Unanswerable Questions
When a Buyer asks an agent if this is a good neighborhood, it could be a code word for something. What an agent might think is a good neighborhood and what a Buyer might think is a good neighborhood aren’t necessarily one in the same.
What an agent will likely do is set a Buyer on the path of looking up the answer for themselves. Agents aren’t allowed to direct Buyers to what websites to go to per se, but they can tell a Buyer that a lot of the cities have their own websites that talk about crime statistics.
Buyers can also pull up the school ratings in any of the areas they’re looking in by punching in the names of the schools and they’ll show, in many cases, the relevant charts and graphs.

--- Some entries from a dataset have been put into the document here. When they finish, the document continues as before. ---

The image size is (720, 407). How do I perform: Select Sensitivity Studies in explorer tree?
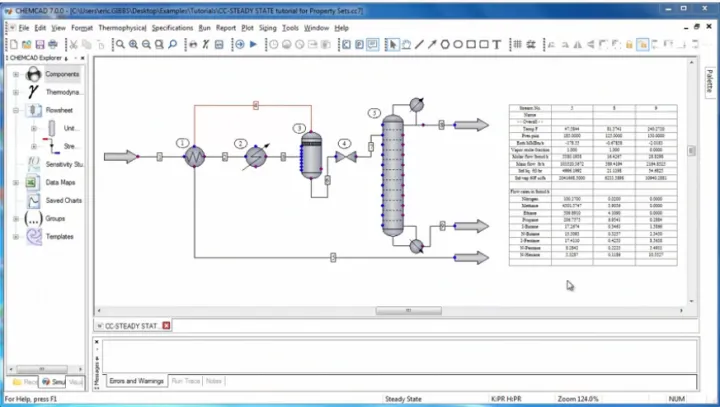click(x=64, y=164)
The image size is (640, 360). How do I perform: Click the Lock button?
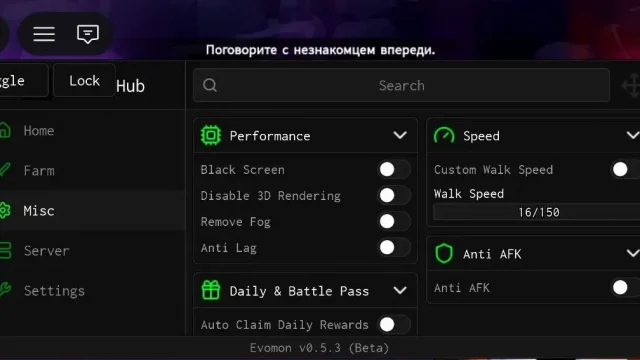pos(84,80)
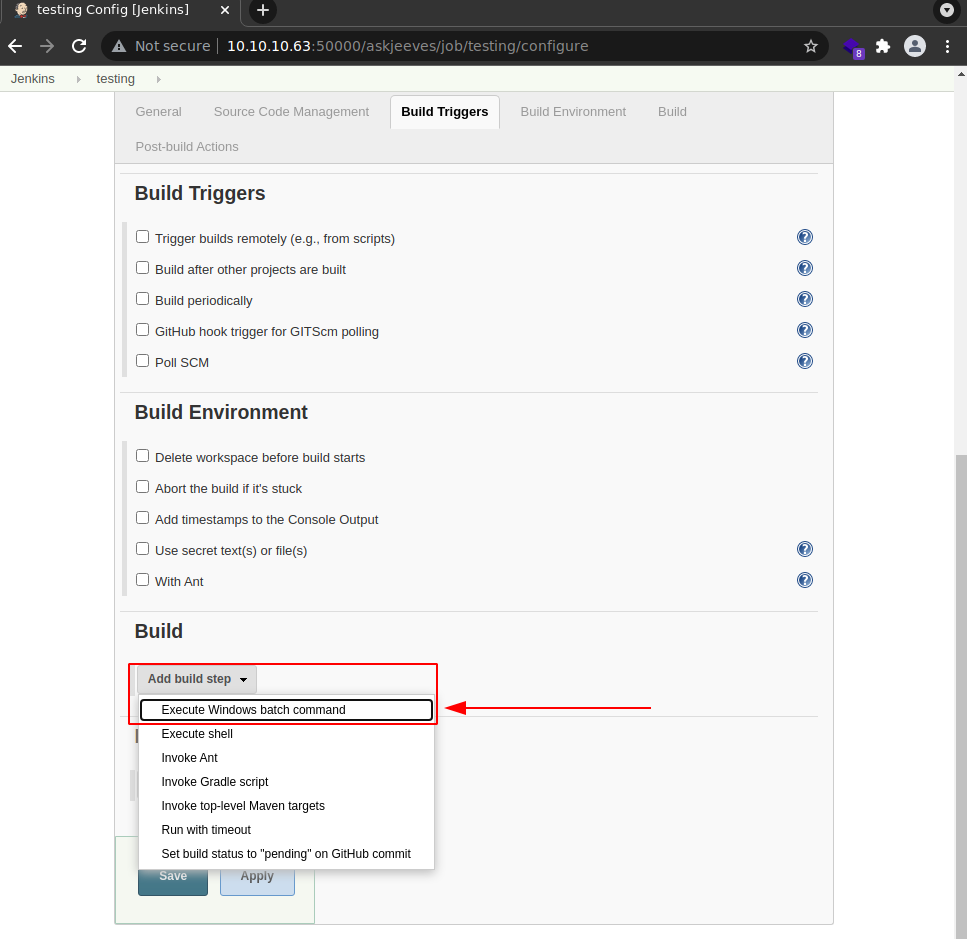
Task: Click the Save button
Action: point(173,876)
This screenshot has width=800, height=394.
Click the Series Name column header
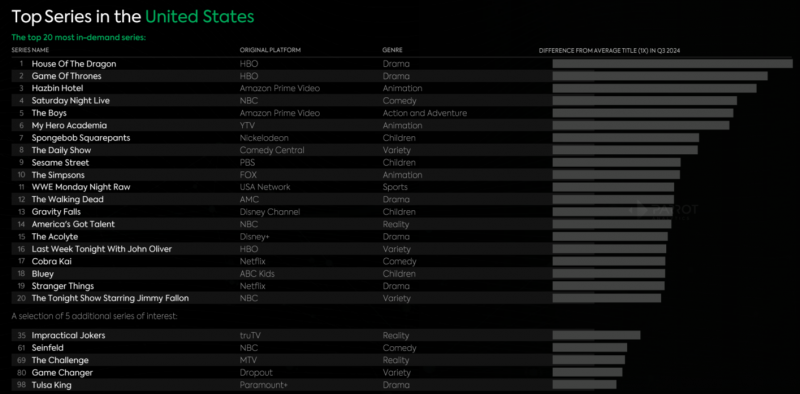(x=30, y=50)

Agents often recommend that if Buyers are concerned about the schools, to go visit them and speak with the principal and teachers and figure out whether it’s a good school for their child.
Here are the top questions agents get that leave them feeling tongue-tied:
Question No. 1: Is this a good place to raise a family?
If an agent admits a certain area is not all that family-friendly or, on the other hand, is a good place for kids, it could imply that families with kids either are or aren’t welcome, which is a form of discrimination.
Housing professionals who try to either encourage or discourage home buyers based on the kid question can, and do, face consequences in court.
A cautious agent will refrain from presuming where you and your family will thrive. So, if Buyers want to know this info, they’ll have to do their own research.
Question No. 2: What’s the neighborhood like – is it upscale or not?
Ask a close friend this question, and you may hear a candid answer. Your agent, however, will almost certainly not answer, particularly when it comes to race, because such discussions come uncomfortably close to “redlining”—a form of discrimination in which Buyers are steered toward or away from neighborhoods based on the color of their skin.
Still, if a Buyer wants to get a sense of an area’s ethnic makeup, the U.S. Census website has all the info they need (and those sources will certainly be more accurate than any one person’s opinion) that provides demographic information including approximate average household income.
Question No. 3: Is this area safe?
Such info is readily available in the form of crime statistics. Type in an address at My Local Crime to access any recent local crimes, from vandalism, assaults, and burglaries to shootings. A map will point Buyers to the exact spot where they happened so they’ll know exactly which blocks have more activity than others.
Question No. 4: How are the schools here?
Rather than risk a potentially offensive miscommunication, agents may point Buyers to one of many websites that rank schools—such as Great Schools and School Digger.
If you have your heart set on your child attending a certain school, ask your agent to define your MLS search by the schools you want so you’ll only receive available listings in that area.
The best advice to give a Buyer is to do as much online advance research as possible and then you won’t inadvertently put your agent in an uncomfortable or even illegal position.